CIPP/US Study Guide
Chapter 8: Medical Privacy

HITECH: Penalties, Limited Data, and EHRs

HITECH increased penalties (up to $2 million for willful violations, even without knowledge) and extended criminal liability to individuals. It encourages limited data sets and minimum-necessary disclosures, funds EHR meaningful use, and bars selling EHRs or receiving marketing payments without patient consent.

HITECH allows penalties up to $2 million for the most willful violations, extends criminal liability to individuals who misuse PHI, and permits penalties even if the covered entity did not know of the violation.

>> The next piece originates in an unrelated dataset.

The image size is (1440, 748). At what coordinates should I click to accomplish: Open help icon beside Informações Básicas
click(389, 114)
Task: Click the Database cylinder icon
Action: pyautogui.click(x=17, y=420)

Disclosures should comply with the Limited data set definition, defaulting to minimum necessary if infeasible. Patients who pay their provider directly may restrict disclosure of that PHI to a health plan unless otherwise required by law.

EHR rights and limits

HITECH funded Meaningful use of Electronic health records (EHRs). Covered entities must give individuals a copy of their EHR on request and account for nonverbal disclosures within three years. EHRs may not be sold without patient consent, and CEs cannot receive payment for certain marketing plans.

Key terms - quick answers

What is “Limited data set”?
PHI stripped of most direct identifiers, which covered entities should aim to use for disclosures, defaulting to minimum necessary if a limited data set is not feasible.
What is “Electronic health records (EHRs)”?
Digital medical records whose meaningful use HITECH funded with $19 billion in provider incentives.
What is “Meaningful use”?
The standard providers must meet in using EHRs to qualify for HITECH incentive funds.